Question Qualcomm's first Nuvia based SoC - Hamoa

poke01 · Nov 8, 2022

Qualcomm's working on a 2024 PC chip codename "Hamoa" with up to 12 (8P+4E).

Said to the same cache layout as M1. large private L1$, per-cluster L2$ (cluster = 4 cores, 12MB for every cluster) and a lot of LLC.

source:

https://twitter.com/x/status/1589405172979339264

JoeRambo · Oct 30, 2023

Anyone else also wishing that QC "hired" Chips And Cheese sometime in next year but before release, to do a proper deep dive slash sneak peak? Now that would be awesome, a true arch and perf deep dive at low level and not what marketing parrots allowed.
Some of those results are truly awesome, hopefully they are already hard at work with followup!

FlameTail · Oct 30, 2023

JoeRambo said:
Anyone else also wishing that QC "hired" Chips And Cheese sometime in next year but before release, to do a proper deep dive slash sneak peak? Now that would be awesome, a true arch and perf deep dive at low level and not what marketing parrots allowed.
Some of those results are truly awesome, hopefully they are already hard at work with followup!

We want Andrei Frumusanu

moinmoin · Oct 30, 2023

FlameTail said:
We want Andrei Frumusanu

No longer a 3rd party.

FlameTail · Oct 30, 2023

So will Strix Point beat the Adreno GPU in X Elite.

Right now Adreno is 50% ahead of the Radeon 780M with 12 CU RDNA3.

Strix Point is 16 CU RDNA4 I hear?

So the raw CU gain (12 -> 16) alone will give 33% performance gain and then IPC/Clock speed gains will determine if it will beat Adreno.

FlameTail · Oct 30, 2023

FlameTail said:
We want Andrei Frumusanu

Man was an absolute legend.

I don't know about you guys but I myself occasionally refer to his articles every now and then.
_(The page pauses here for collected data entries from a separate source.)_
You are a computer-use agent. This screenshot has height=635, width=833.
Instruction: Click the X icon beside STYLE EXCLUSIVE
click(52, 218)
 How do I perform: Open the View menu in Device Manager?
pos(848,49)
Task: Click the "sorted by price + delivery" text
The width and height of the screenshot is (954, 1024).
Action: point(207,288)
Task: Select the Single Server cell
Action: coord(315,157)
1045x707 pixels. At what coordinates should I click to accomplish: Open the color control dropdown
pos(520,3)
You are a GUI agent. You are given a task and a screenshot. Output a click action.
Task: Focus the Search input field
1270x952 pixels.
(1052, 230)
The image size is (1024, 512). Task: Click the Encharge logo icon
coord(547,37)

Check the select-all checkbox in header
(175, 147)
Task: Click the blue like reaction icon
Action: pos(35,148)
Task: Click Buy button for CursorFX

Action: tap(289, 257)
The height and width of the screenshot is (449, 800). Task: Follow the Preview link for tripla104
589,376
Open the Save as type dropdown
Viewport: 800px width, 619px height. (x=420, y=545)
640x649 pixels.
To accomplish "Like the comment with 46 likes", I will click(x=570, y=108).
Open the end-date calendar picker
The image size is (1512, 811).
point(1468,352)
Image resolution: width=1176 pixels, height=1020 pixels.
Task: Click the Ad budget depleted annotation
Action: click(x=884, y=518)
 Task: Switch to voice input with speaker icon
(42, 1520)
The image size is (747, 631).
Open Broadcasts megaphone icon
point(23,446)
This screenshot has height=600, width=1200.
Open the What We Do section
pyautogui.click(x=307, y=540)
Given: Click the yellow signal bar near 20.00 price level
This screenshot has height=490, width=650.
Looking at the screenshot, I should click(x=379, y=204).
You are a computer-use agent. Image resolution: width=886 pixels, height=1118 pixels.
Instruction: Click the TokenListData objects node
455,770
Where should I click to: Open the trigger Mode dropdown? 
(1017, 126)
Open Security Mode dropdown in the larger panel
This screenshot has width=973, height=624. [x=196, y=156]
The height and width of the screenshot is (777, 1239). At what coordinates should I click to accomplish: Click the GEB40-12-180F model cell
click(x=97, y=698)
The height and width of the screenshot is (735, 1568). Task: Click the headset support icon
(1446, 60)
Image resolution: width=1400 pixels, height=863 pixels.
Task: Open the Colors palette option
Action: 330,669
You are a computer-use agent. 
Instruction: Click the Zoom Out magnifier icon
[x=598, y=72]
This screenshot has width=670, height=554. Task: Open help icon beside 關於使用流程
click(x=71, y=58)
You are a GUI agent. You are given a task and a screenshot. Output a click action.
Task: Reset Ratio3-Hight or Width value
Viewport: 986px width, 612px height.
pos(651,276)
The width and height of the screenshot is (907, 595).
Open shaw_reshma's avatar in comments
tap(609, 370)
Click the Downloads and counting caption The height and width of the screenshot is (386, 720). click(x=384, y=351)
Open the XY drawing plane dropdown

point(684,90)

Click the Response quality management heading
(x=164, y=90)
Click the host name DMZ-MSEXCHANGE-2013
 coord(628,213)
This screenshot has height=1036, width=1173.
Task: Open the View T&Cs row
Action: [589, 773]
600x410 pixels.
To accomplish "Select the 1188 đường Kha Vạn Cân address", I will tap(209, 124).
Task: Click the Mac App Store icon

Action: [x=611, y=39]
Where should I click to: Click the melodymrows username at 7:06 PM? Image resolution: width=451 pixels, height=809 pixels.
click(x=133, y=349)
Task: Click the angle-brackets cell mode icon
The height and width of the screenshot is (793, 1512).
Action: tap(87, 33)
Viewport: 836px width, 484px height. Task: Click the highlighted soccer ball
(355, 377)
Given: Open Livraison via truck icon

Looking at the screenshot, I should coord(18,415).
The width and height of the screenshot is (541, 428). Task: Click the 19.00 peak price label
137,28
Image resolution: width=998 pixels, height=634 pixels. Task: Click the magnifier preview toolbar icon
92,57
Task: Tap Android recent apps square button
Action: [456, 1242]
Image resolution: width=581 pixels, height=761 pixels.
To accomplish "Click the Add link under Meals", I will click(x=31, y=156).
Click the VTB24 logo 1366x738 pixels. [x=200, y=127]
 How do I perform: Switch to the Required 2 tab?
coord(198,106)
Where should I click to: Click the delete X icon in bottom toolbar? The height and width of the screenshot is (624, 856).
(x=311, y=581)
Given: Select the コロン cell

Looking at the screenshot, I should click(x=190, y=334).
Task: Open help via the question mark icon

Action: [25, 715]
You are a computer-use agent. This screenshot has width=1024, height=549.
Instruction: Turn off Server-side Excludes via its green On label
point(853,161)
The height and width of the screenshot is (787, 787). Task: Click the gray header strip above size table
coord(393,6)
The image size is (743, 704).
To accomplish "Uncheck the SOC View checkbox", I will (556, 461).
They are an absolute gold mine.

FlameTail · Oct 30, 2023

Just checked his one on the M1 chips.

M1 has a 16 MB SLC. M1 Pro has 24 MB and M1 Max has a humongous 48 MB SLC.

Incredible.

That absolutely blows out of the water the tiny 6 MB unit on the Snapdragon X Elite.

FlameTail · Oct 30, 2023

Are we even sure the "42 MB Total Cache" which was quoted for the X Elite includes the SLC?

For one, they said 42 MB specifically during the CPU part of the announcement. On the contrary, the SLC is shared across all blocks in the chip.

The other is that we know there are 3 slices of 12 MB L2 cache distributed among the 3 clusters. What then about the L1? If we perhaps assume 512 KB of L1 per core, then 512 KB × 12 = 6 MB.

36 MB L2 + 6 MB L1 = 42 MB 'total cache'

SpudLobby · Oct 30, 2023

FlameTail said:
Also the reference device Qualcomm showed for the X Elite apparently had a whopping 64 GB of RAM, gleaning from the Task Manager Geekerean showed in his video.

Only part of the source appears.